ASSIGNED TASK: Which lines come from the start of the records through the line that holds "is (780, 470)."? Write them out word for word.

Records excerpted from a collection
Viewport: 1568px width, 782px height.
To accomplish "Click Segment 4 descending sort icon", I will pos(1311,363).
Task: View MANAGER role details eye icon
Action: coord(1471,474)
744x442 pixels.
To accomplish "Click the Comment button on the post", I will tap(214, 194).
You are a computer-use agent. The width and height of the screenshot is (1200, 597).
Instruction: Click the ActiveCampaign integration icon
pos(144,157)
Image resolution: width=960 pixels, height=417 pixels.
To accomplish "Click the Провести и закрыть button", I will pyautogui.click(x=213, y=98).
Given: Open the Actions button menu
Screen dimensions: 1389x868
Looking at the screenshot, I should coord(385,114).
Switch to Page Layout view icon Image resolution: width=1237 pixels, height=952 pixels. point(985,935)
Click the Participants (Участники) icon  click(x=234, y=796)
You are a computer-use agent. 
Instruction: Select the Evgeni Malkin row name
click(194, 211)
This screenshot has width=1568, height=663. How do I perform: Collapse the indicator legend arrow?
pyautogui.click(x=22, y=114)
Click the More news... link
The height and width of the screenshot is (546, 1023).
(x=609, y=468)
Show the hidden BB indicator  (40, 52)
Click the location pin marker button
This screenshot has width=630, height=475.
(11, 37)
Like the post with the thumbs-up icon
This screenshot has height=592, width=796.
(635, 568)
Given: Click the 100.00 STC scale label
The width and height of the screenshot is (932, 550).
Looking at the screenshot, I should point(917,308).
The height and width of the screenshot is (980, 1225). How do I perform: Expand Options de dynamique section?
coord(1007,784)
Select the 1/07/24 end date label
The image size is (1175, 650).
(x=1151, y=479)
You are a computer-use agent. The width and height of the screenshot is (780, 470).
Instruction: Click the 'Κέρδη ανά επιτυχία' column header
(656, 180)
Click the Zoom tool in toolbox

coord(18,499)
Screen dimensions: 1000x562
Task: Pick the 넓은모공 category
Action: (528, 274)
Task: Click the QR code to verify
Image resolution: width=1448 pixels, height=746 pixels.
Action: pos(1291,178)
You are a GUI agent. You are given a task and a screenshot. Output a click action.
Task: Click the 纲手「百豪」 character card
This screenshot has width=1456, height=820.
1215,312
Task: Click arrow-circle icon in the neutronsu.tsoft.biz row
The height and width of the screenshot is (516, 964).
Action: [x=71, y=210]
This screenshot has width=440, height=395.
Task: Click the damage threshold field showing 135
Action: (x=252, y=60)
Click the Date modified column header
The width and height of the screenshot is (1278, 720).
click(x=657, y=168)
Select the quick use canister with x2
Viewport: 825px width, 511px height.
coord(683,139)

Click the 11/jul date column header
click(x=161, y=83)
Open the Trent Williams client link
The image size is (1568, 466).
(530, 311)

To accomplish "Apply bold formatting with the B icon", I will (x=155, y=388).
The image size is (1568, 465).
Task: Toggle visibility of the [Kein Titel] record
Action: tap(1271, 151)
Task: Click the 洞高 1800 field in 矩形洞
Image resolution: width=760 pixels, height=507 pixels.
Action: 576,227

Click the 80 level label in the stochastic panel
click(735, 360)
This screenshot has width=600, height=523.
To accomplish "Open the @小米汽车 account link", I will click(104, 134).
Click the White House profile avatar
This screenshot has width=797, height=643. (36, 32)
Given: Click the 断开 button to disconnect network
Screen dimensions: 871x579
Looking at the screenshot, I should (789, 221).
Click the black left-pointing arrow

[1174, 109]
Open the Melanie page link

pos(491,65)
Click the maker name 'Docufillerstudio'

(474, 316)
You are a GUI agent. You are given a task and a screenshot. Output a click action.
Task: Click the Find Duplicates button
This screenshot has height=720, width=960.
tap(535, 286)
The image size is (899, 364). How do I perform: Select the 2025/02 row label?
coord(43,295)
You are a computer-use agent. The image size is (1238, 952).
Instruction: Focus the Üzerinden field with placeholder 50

ANSWER SPACE:
Viewport: 1568px width, 782px height.
To accomplish "Click Segment 4 descending sort icon", I will pos(1311,363).
Task: View MANAGER role details eye icon
Action: coord(1471,474)
744x442 pixels.
To accomplish "Click the Comment button on the post", I will tap(214, 194).
You are a computer-use agent. The width and height of the screenshot is (1200, 597).
Instruction: Click the ActiveCampaign integration icon
pos(144,157)
Image resolution: width=960 pixels, height=417 pixels.
To accomplish "Click the Провести и закрыть button", I will pyautogui.click(x=213, y=98).
Given: Open the Actions button menu
Screen dimensions: 1389x868
Looking at the screenshot, I should coord(385,114).
Switch to Page Layout view icon Image resolution: width=1237 pixels, height=952 pixels. point(985,935)
Click the Participants (Участники) icon  click(x=234, y=796)
You are a computer-use agent. 
Instruction: Select the Evgeni Malkin row name
click(194, 211)
This screenshot has width=1568, height=663. How do I perform: Collapse the indicator legend arrow?
pyautogui.click(x=22, y=114)
Click the More news... link
The height and width of the screenshot is (546, 1023).
(x=609, y=468)
Show the hidden BB indicator  (40, 52)
Click the location pin marker button
This screenshot has width=630, height=475.
(11, 37)
Like the post with the thumbs-up icon
This screenshot has height=592, width=796.
(635, 568)
Given: Click the 100.00 STC scale label
The width and height of the screenshot is (932, 550).
Looking at the screenshot, I should point(917,308).
The height and width of the screenshot is (980, 1225). How do I perform: Expand Options de dynamique section?
coord(1007,784)
Select the 1/07/24 end date label
The image size is (1175, 650).
(x=1151, y=479)
You are a computer-use agent. The width and height of the screenshot is (780, 470).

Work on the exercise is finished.